## TASK BRIEF
Below are records; print only the lines from the line containing "The image size" to the end, both included, reproduced exactly and without the pictures.

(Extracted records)
____________________
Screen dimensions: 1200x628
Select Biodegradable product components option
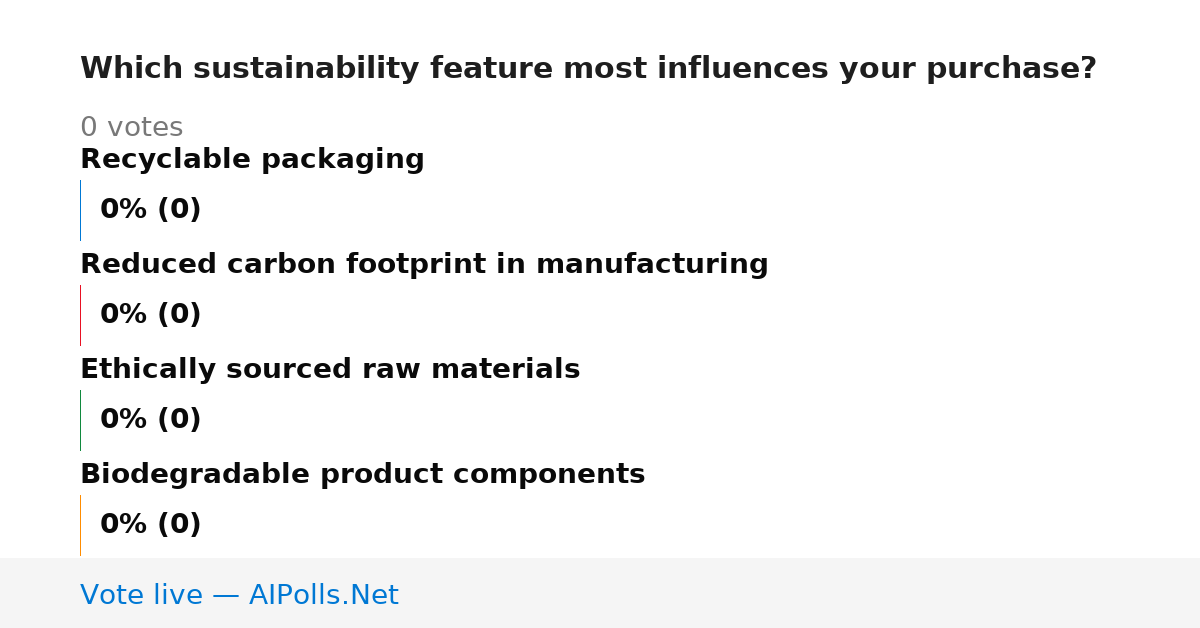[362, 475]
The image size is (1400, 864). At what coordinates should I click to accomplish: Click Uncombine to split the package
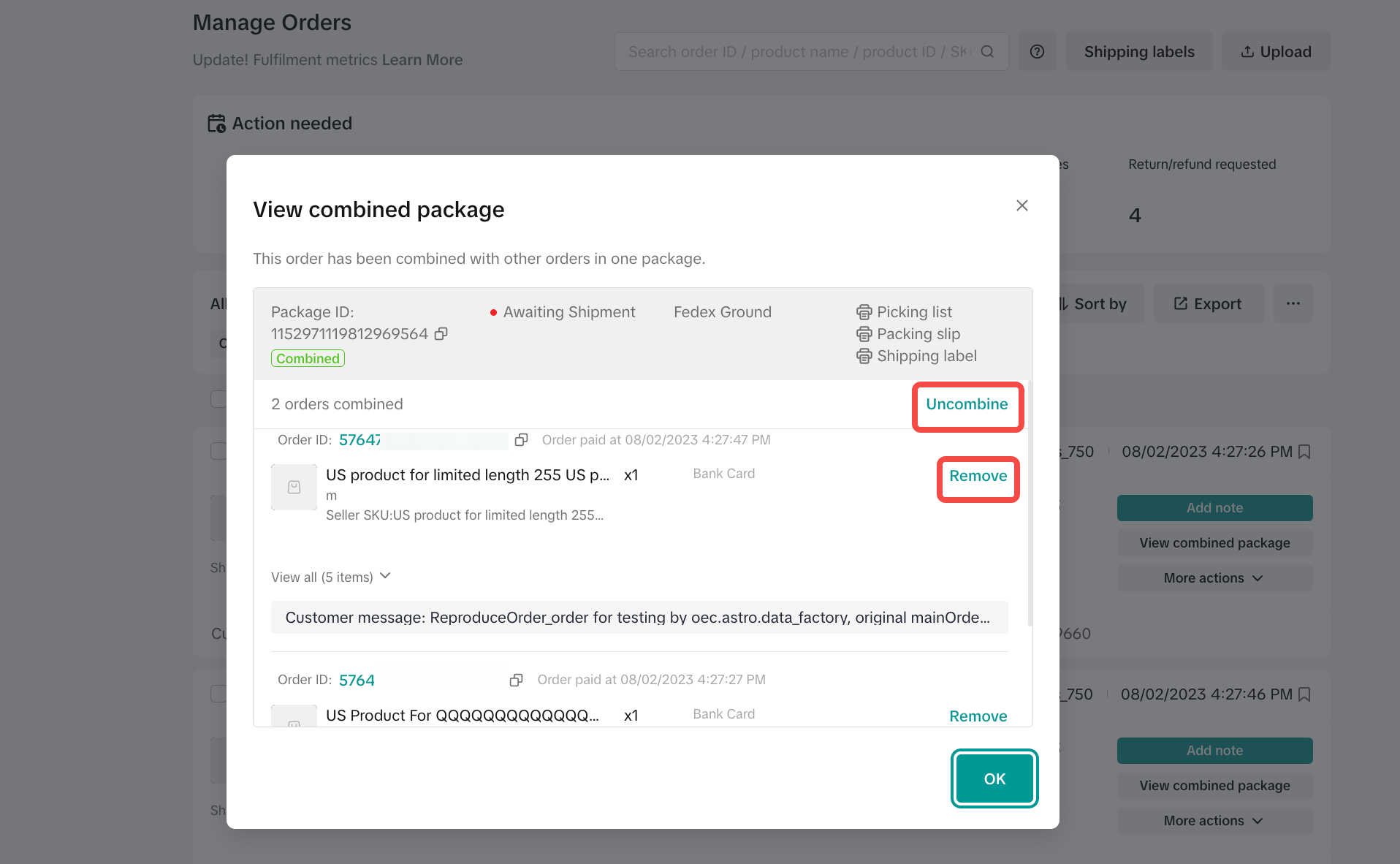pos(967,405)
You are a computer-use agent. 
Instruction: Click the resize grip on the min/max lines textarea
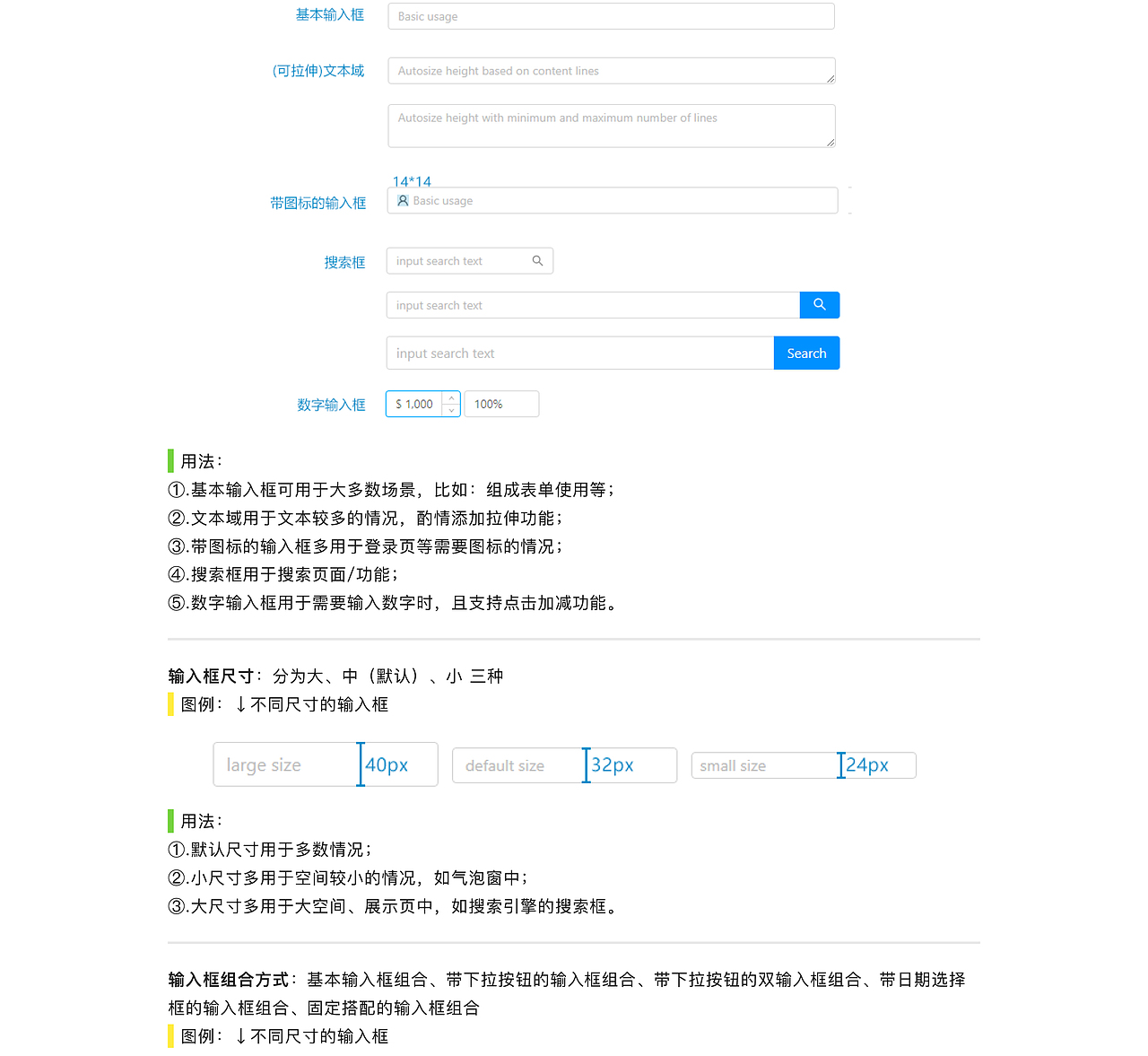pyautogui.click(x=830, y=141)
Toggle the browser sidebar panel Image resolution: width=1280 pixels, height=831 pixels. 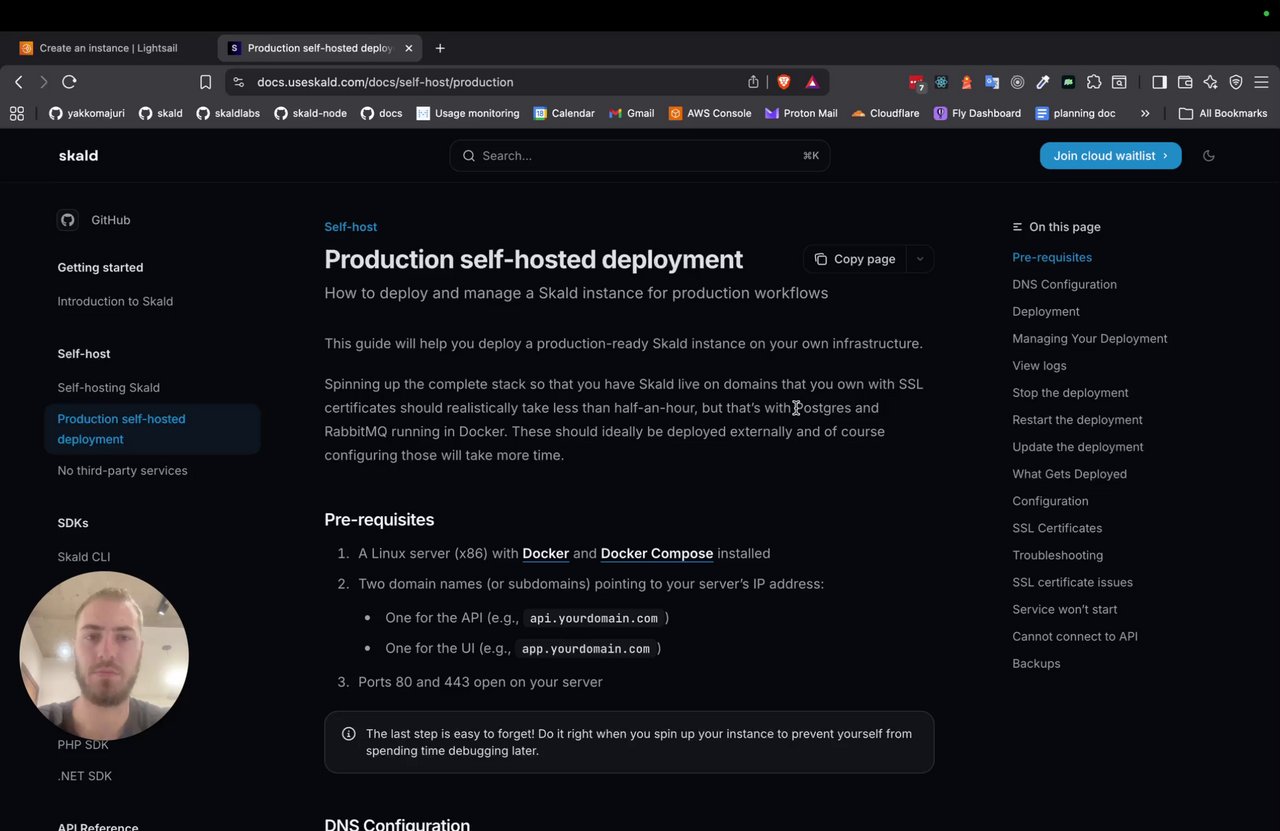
____________________
## ANSWER SPACE
The image size is (1400, 864). At what coordinates should I click to accomplish: Click Uncombine to split the package
pos(967,405)
You are a computer-use agent. 
Instruction: Click the resize grip on the min/max lines textarea
pyautogui.click(x=830, y=141)
Toggle the browser sidebar panel Image resolution: width=1280 pixels, height=831 pixels. 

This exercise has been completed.